Effective Date: 2003
Parties:

Bainbridge Bancshares

Sectors: Banking
Governing Law:  Georgia
Exhibit 10.4


DATED: , 2003


No.

Shares


BAINBRIDGE BANCSHARES, INC.

STOCK PURCHASE WARRANT

TO PURCHASE SHARES OF COMMON STOCK, NO PAR VALUE


THIS AGREEMENT is made and entered into as of the day of , 2003 by and between BAINBRIDGE BANCSHARES, INC., a Georgia Company (the " Company" ), and (the " Warrant Holder" ).


W I T N E S S E T H


WHEREAS, the Warrant Holder has served as an organizer in the formation of the Company and the formation and establishment of First National Bank of Decatur County (Proposed) (the " Bank" ), the wholly owned subsidiary of the Company; and


WHEREAS, the Warrant Holder has purchased shares of the Company' s common stock, no par value per share (the " Common Stock" ), at a price of $10.00 per share; and


WHEREAS, the Warrant Holder will provide services to the Company as a director of the Company [and the Bank] ; and


WHEREAS, the Company, in recognition of the financial risk undertaken by the Warrant Holder in organizing the Bank and the Company and in order to encourage the Warrant Holder' s continued involvement in the successful operation of the Company and the Bank, desires to issue to the Warrant Holder the right to acquire additional shares of the Company' s Common Stock.


NOW, THEREFORE, in consideration of the premises and other good and valuable consideration, the receipt and sufficiency of which are hereby acknowledged, the parties to this Agreement agree as follows:


Section 1. Grant of Warrant . Subject to the terms, restrictions, limitations and conditions stated in this Agreement, the Company hereby grants to the Warrant Holder the right (the " Warrant" ) to purchase all or any part of an aggregate of shares of the Common Stock, subject to adjustment in accordance with Section 6 of this Agreement. The aggregate number of shares of Common Stock which the Company grants the Warrant Holder the right to purchase under this Agreement shall be no greater than the number of shares of Common Stock subscribed by the Warrant Holder upon organizing the Bank.


Section 2. Exercise Price . The price per share to be paid by the Warrant Holder for the shares of Common Stock subject to this Warrant shall be $10, subject to adjustment as set forth in Section 6 of this Agreement (the price, as adjusted, is called the " Purchase Price" ).


Section 3. Exercise of Warrant .

▸ **REQUIREMENTS**:
a: For each statement about the warrant agreement, answer yes or no and quote the words that decide it: (i) The Warrant Holder bought Common Stock at $10.00 per share. (ii) The warrant may cover more shares than the Warrant Holder subscribed when organizing the Bank. (iii) The Bank is a wholly owned subsidiary of the Company.
b: Reproduce the warrant agreement text starting with "WHEREAS, the Warrant Holder has purchased" and going on through "s Common Stock.".
c: In the warrant agreement, list every term that is defined by putting it in quotation marks inside parentheses, in the order they appear.
Use only the warrant agreement to respond, not outside knowledge.

▸ **DATASET EXCERPTS**:
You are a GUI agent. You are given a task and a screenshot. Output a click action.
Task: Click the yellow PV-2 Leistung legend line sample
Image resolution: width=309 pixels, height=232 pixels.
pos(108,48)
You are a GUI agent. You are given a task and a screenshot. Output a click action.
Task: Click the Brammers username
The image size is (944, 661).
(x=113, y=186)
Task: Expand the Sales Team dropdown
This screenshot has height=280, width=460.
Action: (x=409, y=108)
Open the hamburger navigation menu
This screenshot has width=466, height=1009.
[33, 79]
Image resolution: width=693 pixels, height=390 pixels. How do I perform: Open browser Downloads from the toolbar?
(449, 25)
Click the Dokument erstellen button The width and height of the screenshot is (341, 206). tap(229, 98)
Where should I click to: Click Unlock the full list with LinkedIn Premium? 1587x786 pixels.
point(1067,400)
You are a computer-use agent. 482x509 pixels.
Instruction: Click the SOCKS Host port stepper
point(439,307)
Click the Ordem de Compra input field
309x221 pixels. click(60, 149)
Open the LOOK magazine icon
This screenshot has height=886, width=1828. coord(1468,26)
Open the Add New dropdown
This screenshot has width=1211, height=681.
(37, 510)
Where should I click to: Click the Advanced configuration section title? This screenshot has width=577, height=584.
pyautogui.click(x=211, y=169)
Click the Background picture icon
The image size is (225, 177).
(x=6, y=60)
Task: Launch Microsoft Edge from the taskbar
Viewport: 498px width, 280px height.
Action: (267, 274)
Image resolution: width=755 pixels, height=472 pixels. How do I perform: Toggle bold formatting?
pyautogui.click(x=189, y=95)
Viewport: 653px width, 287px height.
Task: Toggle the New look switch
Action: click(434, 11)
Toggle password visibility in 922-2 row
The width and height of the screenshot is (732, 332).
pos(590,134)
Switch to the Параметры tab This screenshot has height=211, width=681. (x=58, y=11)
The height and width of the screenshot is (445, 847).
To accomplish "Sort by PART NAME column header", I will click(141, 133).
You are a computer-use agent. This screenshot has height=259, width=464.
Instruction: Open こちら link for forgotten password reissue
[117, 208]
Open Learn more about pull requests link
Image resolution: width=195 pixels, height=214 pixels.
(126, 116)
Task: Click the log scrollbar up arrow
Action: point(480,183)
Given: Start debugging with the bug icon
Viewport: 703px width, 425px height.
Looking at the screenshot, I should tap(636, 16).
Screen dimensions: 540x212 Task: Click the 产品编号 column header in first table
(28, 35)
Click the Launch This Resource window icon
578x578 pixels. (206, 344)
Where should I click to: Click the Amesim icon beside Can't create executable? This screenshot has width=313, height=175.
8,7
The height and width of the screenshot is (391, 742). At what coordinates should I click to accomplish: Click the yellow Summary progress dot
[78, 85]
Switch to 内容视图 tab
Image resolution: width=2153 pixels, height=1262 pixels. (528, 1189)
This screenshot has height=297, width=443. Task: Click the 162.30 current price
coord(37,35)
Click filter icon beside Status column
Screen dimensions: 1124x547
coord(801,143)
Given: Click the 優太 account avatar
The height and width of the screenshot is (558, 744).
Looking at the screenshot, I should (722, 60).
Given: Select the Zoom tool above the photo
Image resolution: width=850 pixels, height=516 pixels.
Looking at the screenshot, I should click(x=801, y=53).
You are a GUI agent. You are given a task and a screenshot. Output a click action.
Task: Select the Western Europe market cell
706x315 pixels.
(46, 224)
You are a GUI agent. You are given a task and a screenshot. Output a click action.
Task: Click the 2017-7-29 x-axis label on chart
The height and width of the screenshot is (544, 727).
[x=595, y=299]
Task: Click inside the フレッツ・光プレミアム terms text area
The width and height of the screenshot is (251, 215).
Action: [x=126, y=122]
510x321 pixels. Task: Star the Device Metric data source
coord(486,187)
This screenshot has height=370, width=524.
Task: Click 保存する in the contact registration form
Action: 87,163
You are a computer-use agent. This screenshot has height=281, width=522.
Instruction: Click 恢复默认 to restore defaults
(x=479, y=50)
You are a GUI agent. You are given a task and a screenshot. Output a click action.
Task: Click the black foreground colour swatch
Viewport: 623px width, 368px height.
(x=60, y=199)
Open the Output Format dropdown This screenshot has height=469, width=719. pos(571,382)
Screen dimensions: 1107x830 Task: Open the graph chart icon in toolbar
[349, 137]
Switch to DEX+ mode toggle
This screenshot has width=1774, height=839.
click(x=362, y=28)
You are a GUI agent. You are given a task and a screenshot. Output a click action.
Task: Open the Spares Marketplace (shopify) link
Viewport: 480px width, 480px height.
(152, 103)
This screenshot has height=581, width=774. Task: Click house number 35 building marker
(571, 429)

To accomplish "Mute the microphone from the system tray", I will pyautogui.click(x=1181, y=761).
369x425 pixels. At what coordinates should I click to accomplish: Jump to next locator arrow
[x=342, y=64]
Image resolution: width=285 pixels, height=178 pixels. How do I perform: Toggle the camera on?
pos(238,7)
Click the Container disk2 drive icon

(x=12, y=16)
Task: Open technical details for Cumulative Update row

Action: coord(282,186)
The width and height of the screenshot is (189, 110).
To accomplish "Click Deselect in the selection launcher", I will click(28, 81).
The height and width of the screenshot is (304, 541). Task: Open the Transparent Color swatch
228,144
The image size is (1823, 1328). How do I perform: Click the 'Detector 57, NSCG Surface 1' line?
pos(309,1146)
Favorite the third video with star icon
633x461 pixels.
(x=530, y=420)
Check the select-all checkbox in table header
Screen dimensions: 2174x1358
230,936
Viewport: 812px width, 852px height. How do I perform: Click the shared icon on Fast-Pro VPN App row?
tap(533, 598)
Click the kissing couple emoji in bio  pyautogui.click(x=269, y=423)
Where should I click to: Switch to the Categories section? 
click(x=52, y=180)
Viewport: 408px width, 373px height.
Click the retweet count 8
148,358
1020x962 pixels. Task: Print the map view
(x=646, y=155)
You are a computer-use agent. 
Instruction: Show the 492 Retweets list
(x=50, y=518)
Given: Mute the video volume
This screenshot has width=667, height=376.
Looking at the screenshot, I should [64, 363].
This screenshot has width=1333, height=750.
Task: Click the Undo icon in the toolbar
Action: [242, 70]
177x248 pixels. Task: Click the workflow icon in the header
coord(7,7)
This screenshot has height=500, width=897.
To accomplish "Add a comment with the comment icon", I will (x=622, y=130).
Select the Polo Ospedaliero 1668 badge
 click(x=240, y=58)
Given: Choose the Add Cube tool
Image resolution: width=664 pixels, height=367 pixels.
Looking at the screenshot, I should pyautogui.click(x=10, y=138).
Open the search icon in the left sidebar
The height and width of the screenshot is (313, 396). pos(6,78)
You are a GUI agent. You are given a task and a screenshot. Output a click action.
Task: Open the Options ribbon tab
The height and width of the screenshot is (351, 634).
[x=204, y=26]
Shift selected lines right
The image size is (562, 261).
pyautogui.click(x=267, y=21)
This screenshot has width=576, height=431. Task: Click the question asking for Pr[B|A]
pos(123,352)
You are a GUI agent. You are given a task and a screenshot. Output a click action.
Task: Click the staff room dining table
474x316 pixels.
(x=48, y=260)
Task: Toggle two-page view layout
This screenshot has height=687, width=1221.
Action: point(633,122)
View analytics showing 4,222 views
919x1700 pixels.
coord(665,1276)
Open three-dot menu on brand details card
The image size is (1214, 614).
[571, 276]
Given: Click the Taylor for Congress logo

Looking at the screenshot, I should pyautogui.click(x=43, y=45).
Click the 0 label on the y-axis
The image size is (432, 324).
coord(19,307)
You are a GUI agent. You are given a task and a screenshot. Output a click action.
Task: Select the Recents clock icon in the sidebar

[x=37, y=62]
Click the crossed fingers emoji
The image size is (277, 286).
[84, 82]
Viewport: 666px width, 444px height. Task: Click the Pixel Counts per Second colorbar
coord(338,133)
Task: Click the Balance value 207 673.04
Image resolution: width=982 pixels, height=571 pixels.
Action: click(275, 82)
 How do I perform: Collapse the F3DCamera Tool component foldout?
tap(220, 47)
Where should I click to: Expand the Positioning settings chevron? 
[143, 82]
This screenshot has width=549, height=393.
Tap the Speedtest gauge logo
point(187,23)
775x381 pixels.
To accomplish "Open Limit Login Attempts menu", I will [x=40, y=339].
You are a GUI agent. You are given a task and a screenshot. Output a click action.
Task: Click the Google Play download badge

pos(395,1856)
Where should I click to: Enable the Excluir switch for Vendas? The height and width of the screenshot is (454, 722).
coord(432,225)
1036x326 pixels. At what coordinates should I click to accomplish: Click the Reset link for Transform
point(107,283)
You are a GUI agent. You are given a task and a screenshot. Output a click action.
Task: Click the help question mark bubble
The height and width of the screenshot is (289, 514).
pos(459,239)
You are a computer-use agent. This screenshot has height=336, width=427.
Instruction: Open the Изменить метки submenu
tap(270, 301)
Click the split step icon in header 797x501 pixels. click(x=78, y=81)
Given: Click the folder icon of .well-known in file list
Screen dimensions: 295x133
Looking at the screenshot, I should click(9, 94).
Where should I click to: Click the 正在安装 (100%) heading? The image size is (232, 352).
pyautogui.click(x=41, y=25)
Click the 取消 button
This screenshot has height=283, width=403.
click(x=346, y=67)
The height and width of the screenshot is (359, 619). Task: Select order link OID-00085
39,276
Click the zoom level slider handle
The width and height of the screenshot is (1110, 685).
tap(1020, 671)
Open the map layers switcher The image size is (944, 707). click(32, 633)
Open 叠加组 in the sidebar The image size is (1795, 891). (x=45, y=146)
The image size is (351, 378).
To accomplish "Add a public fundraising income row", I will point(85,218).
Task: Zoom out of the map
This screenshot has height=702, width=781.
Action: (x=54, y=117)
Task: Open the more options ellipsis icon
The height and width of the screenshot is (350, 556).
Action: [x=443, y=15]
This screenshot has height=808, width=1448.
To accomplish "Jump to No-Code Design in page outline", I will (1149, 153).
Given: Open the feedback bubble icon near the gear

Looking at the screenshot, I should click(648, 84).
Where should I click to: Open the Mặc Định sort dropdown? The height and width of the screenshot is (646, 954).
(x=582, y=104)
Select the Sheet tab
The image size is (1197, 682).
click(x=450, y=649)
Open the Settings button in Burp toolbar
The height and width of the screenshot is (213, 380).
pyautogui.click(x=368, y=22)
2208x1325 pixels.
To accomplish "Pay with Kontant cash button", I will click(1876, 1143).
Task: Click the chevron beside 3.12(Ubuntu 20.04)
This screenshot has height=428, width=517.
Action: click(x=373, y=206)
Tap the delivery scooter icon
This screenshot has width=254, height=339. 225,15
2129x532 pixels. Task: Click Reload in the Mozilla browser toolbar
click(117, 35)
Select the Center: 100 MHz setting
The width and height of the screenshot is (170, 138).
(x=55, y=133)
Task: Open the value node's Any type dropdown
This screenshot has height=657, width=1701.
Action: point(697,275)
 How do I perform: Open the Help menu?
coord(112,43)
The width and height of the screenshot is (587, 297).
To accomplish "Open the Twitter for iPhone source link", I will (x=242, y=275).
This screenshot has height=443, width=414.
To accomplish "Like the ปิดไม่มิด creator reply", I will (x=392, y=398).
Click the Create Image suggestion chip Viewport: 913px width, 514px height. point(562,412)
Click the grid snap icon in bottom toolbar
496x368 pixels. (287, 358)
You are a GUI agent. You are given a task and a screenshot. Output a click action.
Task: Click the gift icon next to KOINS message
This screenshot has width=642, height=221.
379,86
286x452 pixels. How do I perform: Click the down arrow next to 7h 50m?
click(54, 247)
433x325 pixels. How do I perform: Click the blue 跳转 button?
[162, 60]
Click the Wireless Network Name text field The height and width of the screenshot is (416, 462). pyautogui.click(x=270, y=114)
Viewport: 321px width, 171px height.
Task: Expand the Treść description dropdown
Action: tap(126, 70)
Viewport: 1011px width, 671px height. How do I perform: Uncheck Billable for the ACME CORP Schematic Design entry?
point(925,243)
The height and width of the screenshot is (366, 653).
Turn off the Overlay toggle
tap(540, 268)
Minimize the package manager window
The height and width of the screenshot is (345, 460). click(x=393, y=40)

▸ **ANSWER LIST**:
a:
(i) Yes: "at a price of $10.00 per share"
(ii) No: "shall be no greater than the number of shares of Common Stock subscribed by the Warrant Holder upon organizing the Bank"
(iii) Yes: "the wholly owned subsidiary of the Company"

b:
WHEREAS, the Warrant Holder has purchased shares of the Company' s common stock, no par value per share (the " Common Stock" ), at a price of $10.00 per share; and


WHEREAS, the Warrant Holder will provide services to the Company as a director of the Company [and the Bank] ; and


WHEREAS, the Company, in recognition of the financial risk undertaken by the Warrant Holder in organizing the Bank and the Company and in order to encourage the Warrant Holder' s continued involvement in the successful operation of the Company and the Bank, desires to issue to the Warrant Holder the right to acquire additional shares of the Company' s Common Stock.

c:
Company
Warrant Holder
Bank
Common Stock
Warrant
Purchase Price